▶ **Exercise directions**
Whatever lies between the line that holds "Given: Open the Info menu" and the final line of the records below, both included, should be repeated exactly; leave out the pictures and add nothing.

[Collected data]

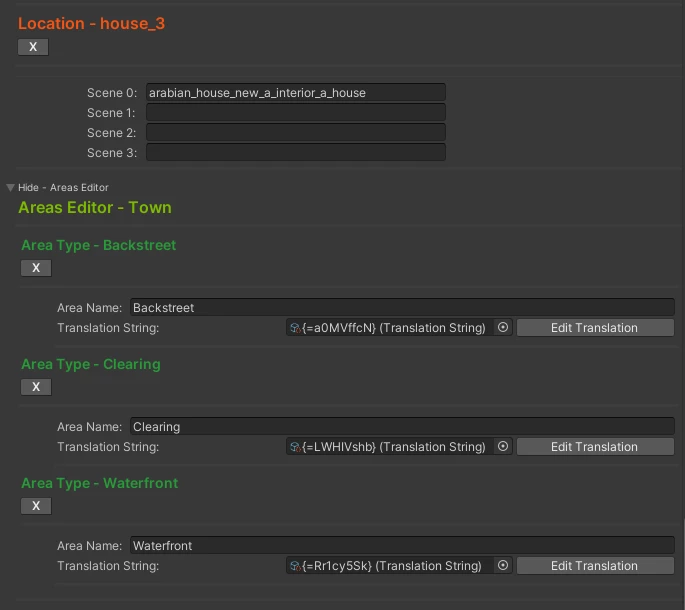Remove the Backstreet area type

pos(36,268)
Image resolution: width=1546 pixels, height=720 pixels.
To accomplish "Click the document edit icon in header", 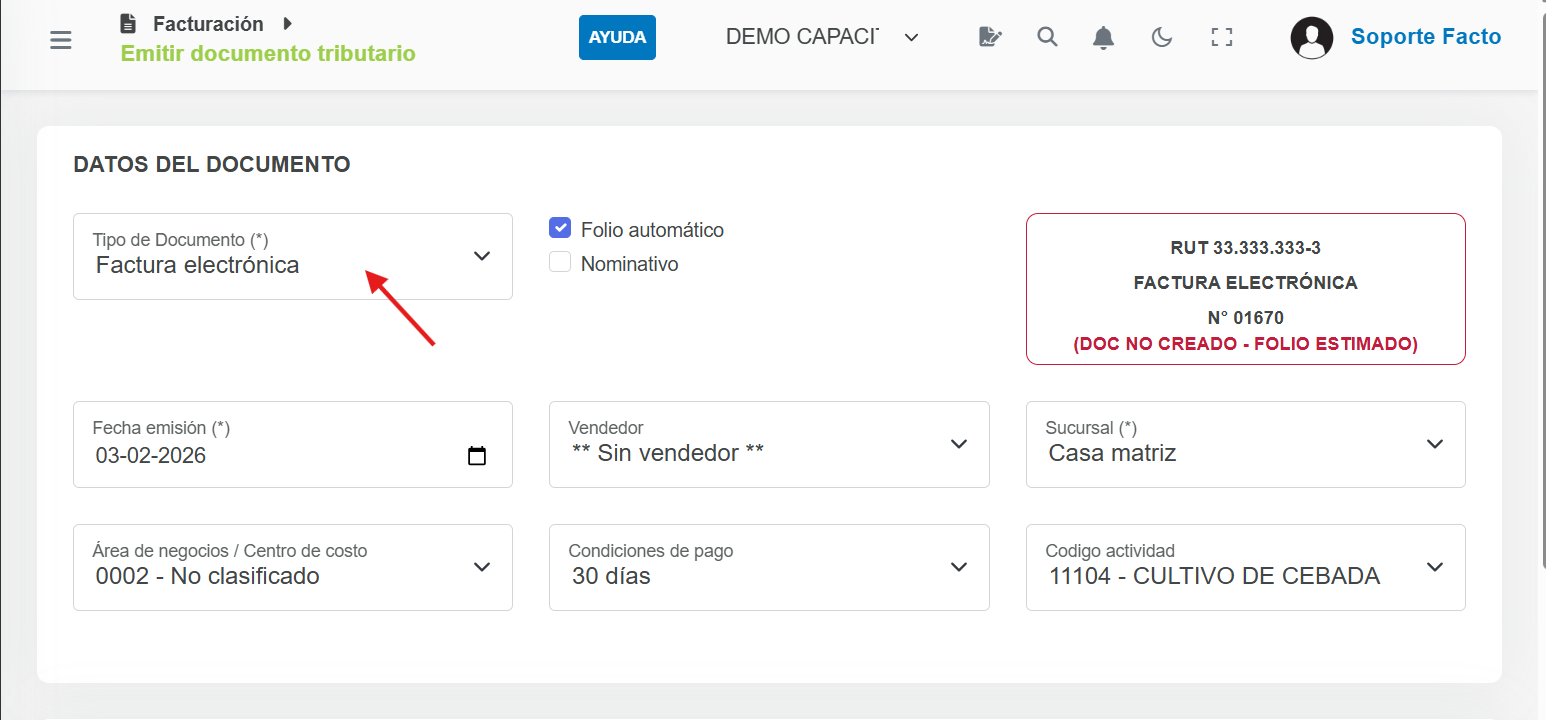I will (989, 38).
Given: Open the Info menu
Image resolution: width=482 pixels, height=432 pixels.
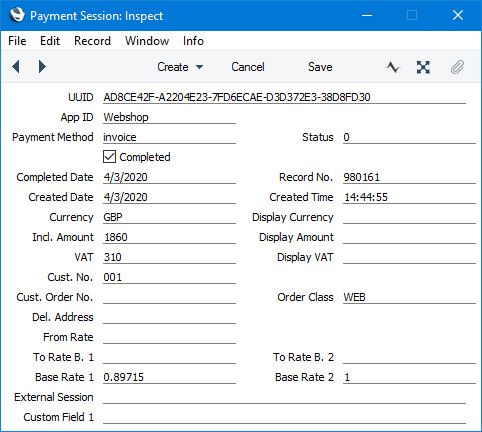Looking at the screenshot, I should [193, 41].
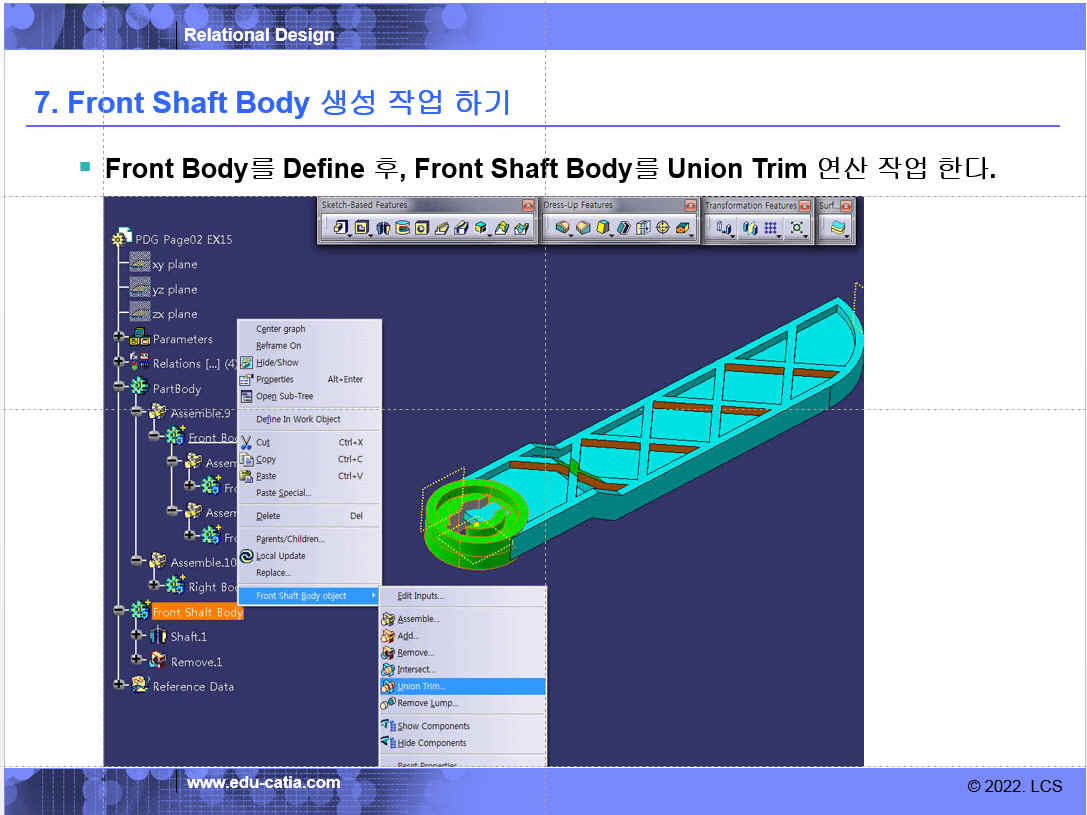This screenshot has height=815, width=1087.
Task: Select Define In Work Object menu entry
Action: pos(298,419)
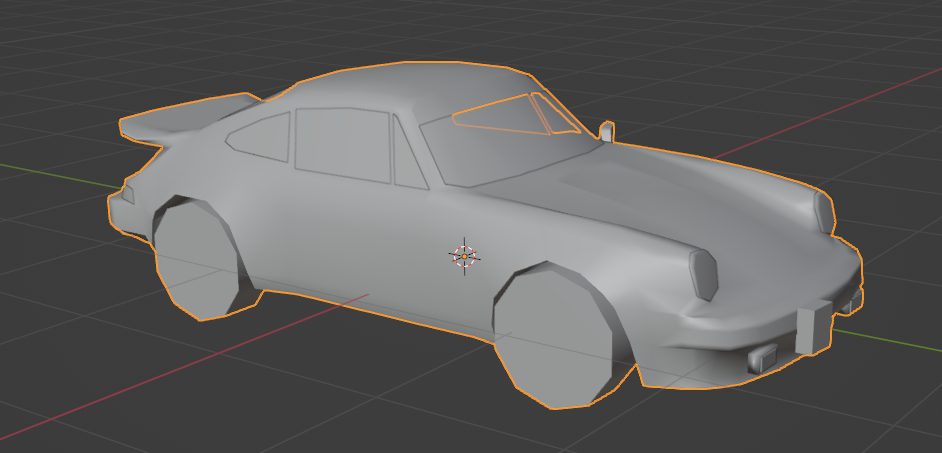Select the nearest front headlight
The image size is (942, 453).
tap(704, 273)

▶ **Response area**
Given: Open the Info menu
Image resolution: width=482 pixels, height=432 pixels.
Looking at the screenshot, I should [193, 41].
This screenshot has height=815, width=1087.
Task: Select Define In Work Object menu entry
Action: pos(298,419)
Select the nearest front headlight
The image size is (942, 453).
tap(704, 273)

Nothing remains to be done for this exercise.